午後のクラスではモハメッド・ラジルとムスターファ・シャイリー、この二人のクラスでは丁重にもてなしてくれ、最後なんだって実感。
モハメッドはいつも以上に授業に参加してくれた。子ども達の間を回って、子どもが集中するように気を配っていた。授業終了後代表の子どもが「キイコの様々な授業を忘れません。気をつけて日本に帰ってください。」って言ってくれた。泣ける。
その後ムスターファのクラス。コーランを子どもも先生もそらで詠んでいた。気に留めず授業の準備をしていたけど、子ども達の机を見ると、コーランの授業とはまったく関係ない教科書だった。子ども達はみんな私を見ている。私のためのコーランだと気づいた。ムスターファの心遣いに感謝。張り裂けんばかりの声でコーランを一生懸命詠む子ども達に感動。

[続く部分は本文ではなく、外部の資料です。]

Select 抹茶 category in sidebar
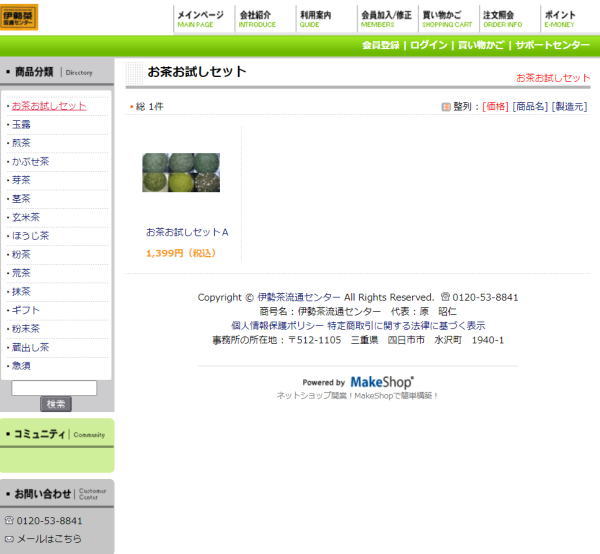The width and height of the screenshot is (600, 554). 21,291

授業終了後子ども達からたくさんのプレゼントをもらった。金銭的に厳しい生活をしているマリアンまでが、アクセサリーを買って、ラッピングをして、用意していてくれた。マリアンとの思い出がよみがえる。ブールメンに着いたばかりの5日間青年の家で寝泊りした。彼女のお父さんはそのときは青年の家の管理人だった。マリアンとはそれ以来の付き合いだ。トイレにはうじ虫、手洗い場に水は出ない、顔を洗うのはうじ虫だらけのトイレの横、うがいはそこでしたくなかったのでミネラルウォーター、食事はフランスパンだけ、窓をあけると男だらけ、だから窓は閉めたまま、もちろんインターネットもできない。そんな状況で5日間を過ごした。思い出してもよく耐えたと思う。過酷な青年の家生活を支えてくれたのはマリアン家族だった。
笑顔で見送ってくれる子、私と同じ泣き顔になっている子、しゃくりあげている子、みんなからキスをもらって、笑顔で手を振ってお別れをした。
約19ヶ月、ブールメンの子ども達と関わってきた。ずっと一緒にいたから、それぞれの個性を知ることができた。それぞれが持つ問題も少しだけど知ることができた。先生達のことも分かった。授業中の教師同士の会話は彼らの問題が起こったときにもたれるもの。怠慢ではないんだなって分かった。日本みたいなシビアな仕事の仕方ではないけど、ブールメンの教師は他の地の教師よりも勤勉だと言い切れる。
活動当初、私を相手してくれない教師は結構いた。「お前はフランス語が話せないからお前とは話さない。」と言われたこともある。言葉ができないから子ども達と一緒にからかった人もいる。でも、今はみんな私を大切にしてくれているって思える。ある先生はお別れの挨拶に「キイコは子どもも大人も同じようにその人を大切にしてくれた。だから僕達もキイコを大切にしている。」と言ってくれた。
愉快なおっちゃん先生に囲まれキイコは結局は幸せだったんだなあって思う。